Amizade é medida (já o amor é perder a medida).
Percebo quem é falso pela ânsia de agradar a qualquer custo. É um torturador pelo afago. Alegria se transforma em histeria; a espontaneidade, em afetação.
Não é um contato natural, mas uma negociação: a impressão é de que o outro, que não para de me reverenciar, está vendendo algo que não sei, algo que não estou vendo. É muita simpatia para nada. É muita camaradagem gratuita. É esnobar com uma nota de R$ 3.
Mantenho um pé atrás com quem é abusivamente açucarado. Evito quem é dado ao léu, antes mesmo de estabelecer intimidade. Gritinhos no “oi” apressam o meu adeus. Diminutivos esgotam a minha paciência.
Quem se aproxima querido demais falará mal de mim pelas costas. A traição está insinuada na atração artificial.
Não tenho dúvida. Acúmulo de gentileza é véspera de maldade, de oportunismo, próprio daquele que pretende enganar. Desconfio de quem chega com mimimi, só exaltando as minhas virtudes, concordando com os meus comentários. É característica de personalidade maquiavélica, porque me faz relaxar, confessar as dificuldades e abrir a guarda para tirar vantagem.

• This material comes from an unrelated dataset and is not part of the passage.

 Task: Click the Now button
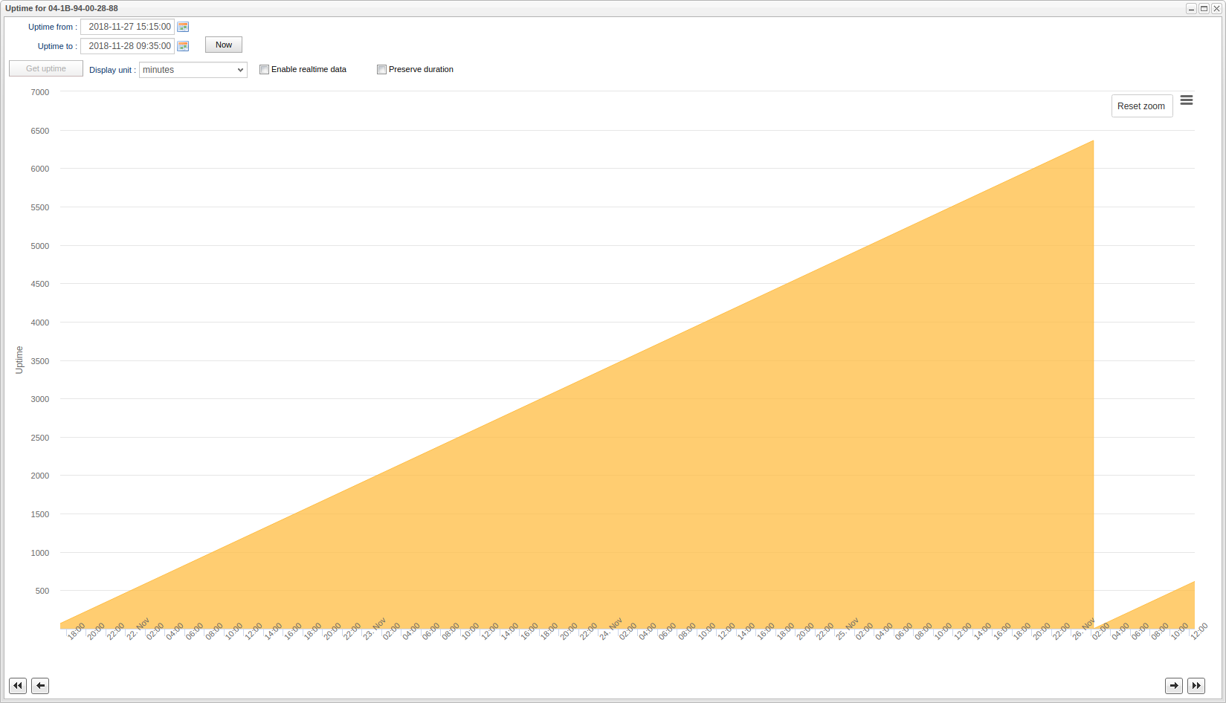click(224, 45)
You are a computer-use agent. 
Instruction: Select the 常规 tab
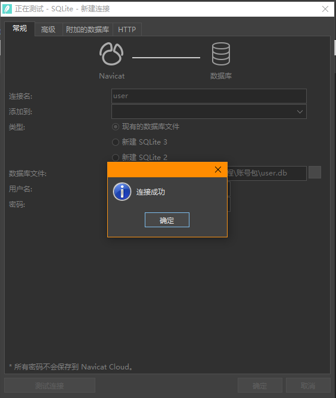(x=20, y=29)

Não levo a sério quem carrega nos adjetivos, superfatura nas exclamações, endeusa nos cumprimentos. Amigo que se gosta vive se provocando. O que adula é um inimigo disfarçado.

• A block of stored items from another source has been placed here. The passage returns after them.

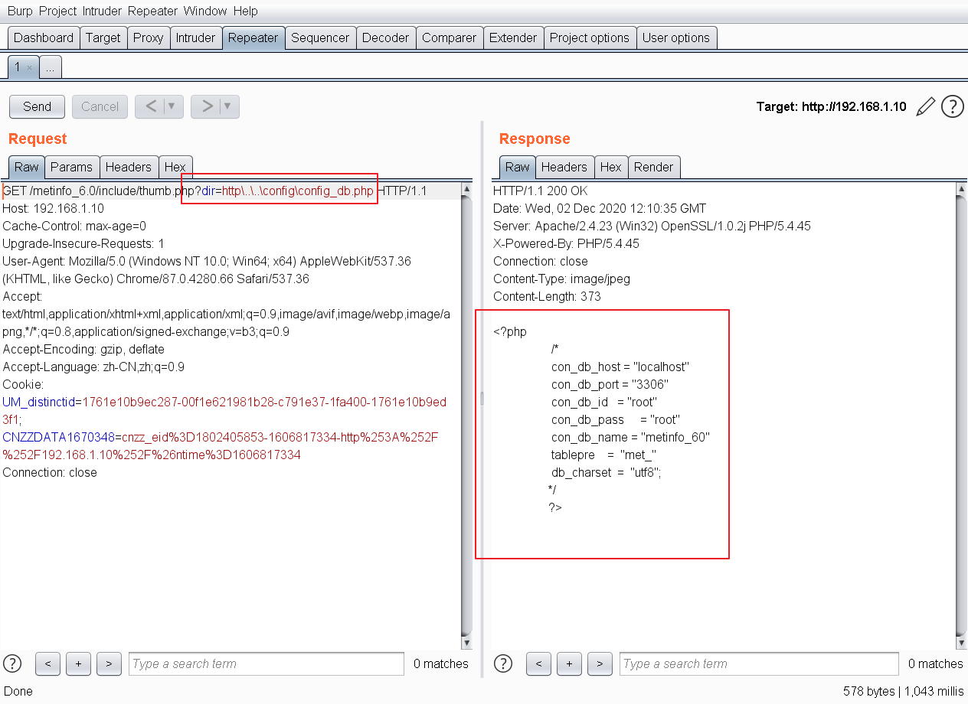Open the Intruder menu in the menu bar
The width and height of the screenshot is (968, 704).
(x=100, y=11)
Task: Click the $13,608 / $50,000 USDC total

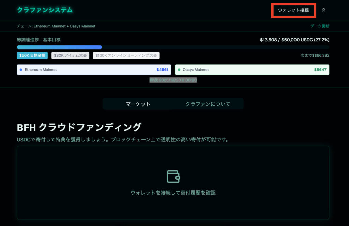Action: click(x=294, y=40)
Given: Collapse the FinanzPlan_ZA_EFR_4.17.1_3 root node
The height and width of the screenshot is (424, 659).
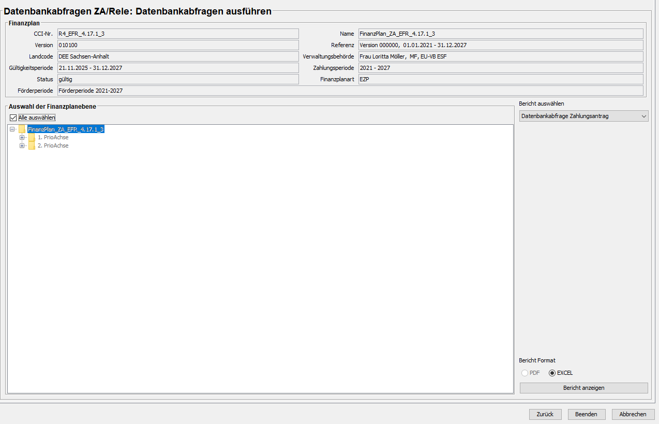Looking at the screenshot, I should coord(12,129).
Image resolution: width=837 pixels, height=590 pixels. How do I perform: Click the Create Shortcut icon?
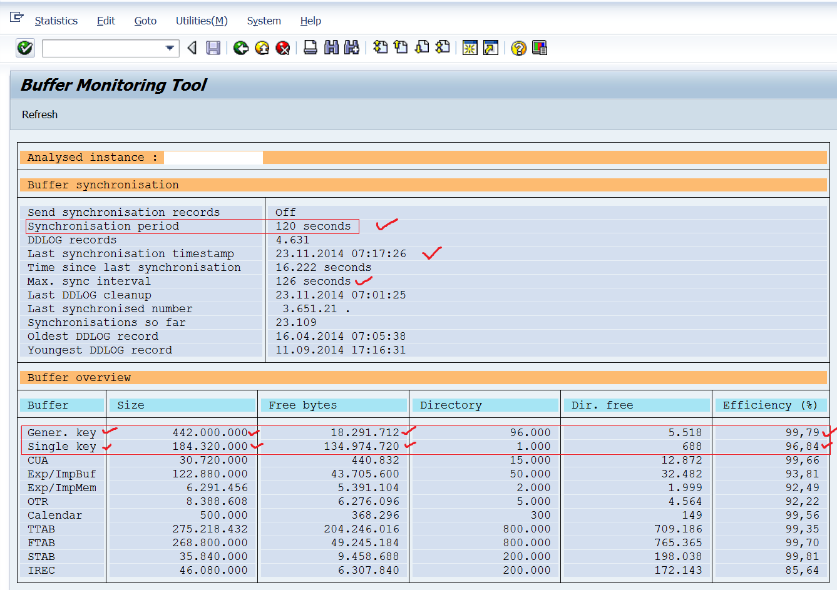click(490, 48)
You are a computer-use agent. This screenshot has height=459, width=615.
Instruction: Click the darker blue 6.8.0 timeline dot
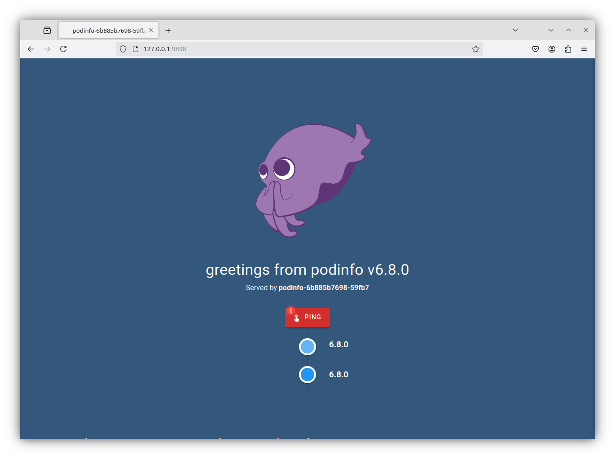[x=308, y=375]
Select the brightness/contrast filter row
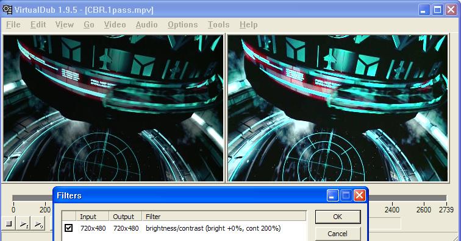The image size is (461, 241). point(184,228)
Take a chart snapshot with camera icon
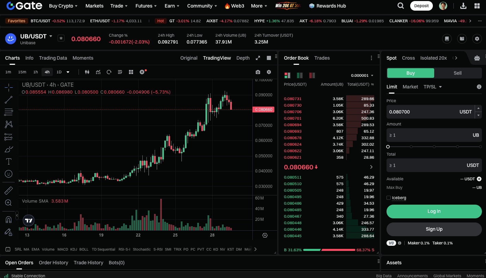Image resolution: width=486 pixels, height=278 pixels. [x=258, y=72]
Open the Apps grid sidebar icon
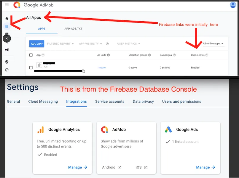Screen dimensions: 239x178 (7, 26)
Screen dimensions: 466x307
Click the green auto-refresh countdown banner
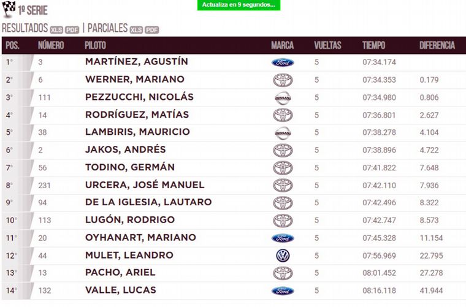239,6
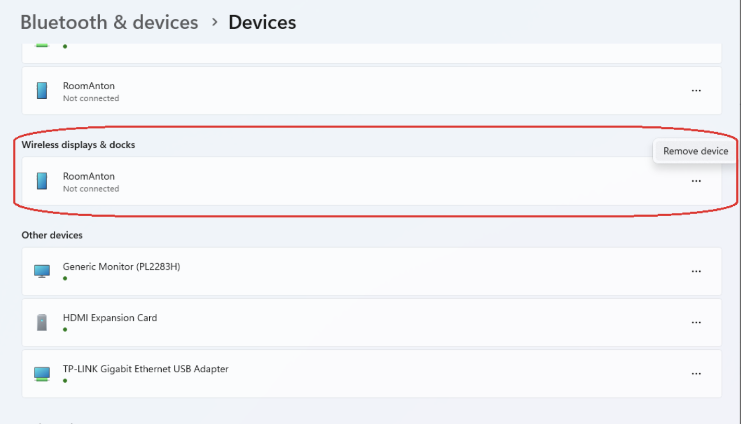741x424 pixels.
Task: Click the Other devices section heading
Action: [x=52, y=235]
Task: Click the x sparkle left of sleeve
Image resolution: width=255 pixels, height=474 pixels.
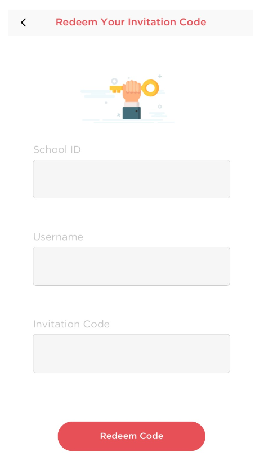Action: click(x=119, y=115)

Hipocrisia vem do exagero do perfume. O tipo busca dissimular a carência de banho com borrifadas, procura abafar a maldade e a inveja com o comportamento contrário.
Temo mais a chuva de confetes do que os relâmpagos e dilúvios.

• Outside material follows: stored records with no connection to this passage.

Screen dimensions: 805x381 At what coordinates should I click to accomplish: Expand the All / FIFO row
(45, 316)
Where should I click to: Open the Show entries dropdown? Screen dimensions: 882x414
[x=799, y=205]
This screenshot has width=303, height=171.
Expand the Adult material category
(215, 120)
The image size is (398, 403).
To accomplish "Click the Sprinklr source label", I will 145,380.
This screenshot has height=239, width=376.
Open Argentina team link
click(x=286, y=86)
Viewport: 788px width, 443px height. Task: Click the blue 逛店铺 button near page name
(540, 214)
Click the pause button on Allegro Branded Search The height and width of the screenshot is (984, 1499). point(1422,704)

A afetação me põe ressabiado. Não aturo a fala dublada – a impressão é de que falta a opção do áudio original. Parece que a voz vem de um ventríloquo. Parece uma tia chata interpretando as vontades de um bebê.
A pessoa se comunica miando, ganindo, arrastando as vogais. Força empatia, ri sem nenhuma piada, é solene sem necessidade.
Gente falsa é o mesmo que conversar com alguém fingindo o orgasmo em todo momento. Não tem como acreditar que algum dia será para valer.
Autenticidade implica alternância e até um certo mau-humor. Prefiro o ferrão ao mel.